How Electrical Current Flows

The secret to electric currents is metallic bonding, a property found at the microstructure level of a conductor. Metals take their properties from the way metallic atoms are joined to their neighbors. Metal atoms have extra electrons that they need to shed to satisfy the octet rule. If there were non-mental atoms around, they would give the electrons to the nonmetal atoms so that those atoms would satisfy the octet rule. This is called ionic bonding. But what if all the atoms in an object were metallic? In this case, the atoms repel the excess electrons until they all wind up on the surface of the metal object. This shell of electrons forms a nonlocal bonding of the metal atoms very different from the local bonding characterized by ionic or covalent bonds. The nonlocal nature of the bonding gives the metals properties such as malleability, ductility, luster, and high thermal conductivity. Most importantly for our discussion, it gives the metal high electrical conductivity. This is due to the fact that the electrons on the surface of the metal are free to move on the surface.

What is often glossed over in discussions of current is the statistical nature of the phenomenon. The surface electrons normally move at random on the surface due to thermal effects yielding a statistical average of zero for the velocity. However, given an electromotive force that causes the random motion of the electrons to favor a direction, the statistical average of the electron velocities is no longer zero. The current is then defined by the number of electrons that, on average, pass a point on the surface per second multiplied by the charge of an electron.

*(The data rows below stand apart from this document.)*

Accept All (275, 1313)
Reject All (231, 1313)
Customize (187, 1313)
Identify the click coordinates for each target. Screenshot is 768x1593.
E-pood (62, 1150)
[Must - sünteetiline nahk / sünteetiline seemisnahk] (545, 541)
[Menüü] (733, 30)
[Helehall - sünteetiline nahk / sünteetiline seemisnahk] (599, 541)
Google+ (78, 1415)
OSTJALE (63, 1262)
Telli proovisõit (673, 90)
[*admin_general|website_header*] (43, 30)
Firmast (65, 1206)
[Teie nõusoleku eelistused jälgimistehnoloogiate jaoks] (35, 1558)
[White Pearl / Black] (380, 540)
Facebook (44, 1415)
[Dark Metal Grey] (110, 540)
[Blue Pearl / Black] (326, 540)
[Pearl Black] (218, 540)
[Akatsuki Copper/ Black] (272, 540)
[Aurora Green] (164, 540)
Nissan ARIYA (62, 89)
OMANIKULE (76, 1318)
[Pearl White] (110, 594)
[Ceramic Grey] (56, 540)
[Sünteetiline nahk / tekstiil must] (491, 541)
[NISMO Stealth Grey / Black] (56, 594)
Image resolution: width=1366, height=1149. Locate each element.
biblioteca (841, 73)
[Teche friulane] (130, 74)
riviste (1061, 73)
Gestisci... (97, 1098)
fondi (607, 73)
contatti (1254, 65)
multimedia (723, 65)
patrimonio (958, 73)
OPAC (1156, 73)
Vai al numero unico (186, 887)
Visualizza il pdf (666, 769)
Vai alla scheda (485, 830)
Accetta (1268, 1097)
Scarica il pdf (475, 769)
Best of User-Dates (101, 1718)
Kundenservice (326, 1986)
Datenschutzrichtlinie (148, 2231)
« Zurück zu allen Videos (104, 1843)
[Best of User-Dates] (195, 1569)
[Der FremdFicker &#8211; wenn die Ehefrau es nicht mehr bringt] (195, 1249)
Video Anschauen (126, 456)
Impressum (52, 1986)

The electromotive force is caused by an electric field generated by some source such as a battery or power supply. The electric field generates the “drift” in the statistical motion of the electrons by exerting an electrical force on the electrons.

It is often enlightening to think of electron flow in analogy to the flow of water in a pipe. The current corresponds to water flow, electromotive force to pump pressure, and resistance to pipe surface viscosity and flow constrictions due to changes in the pipe diameter. However, the microstructure description of current, along with the implications of this description for effects such as superconductivity, can be lost in this analogy. Care must be taken to emphasize macro and micro effects in the understanding of the flow of electrons in conductors.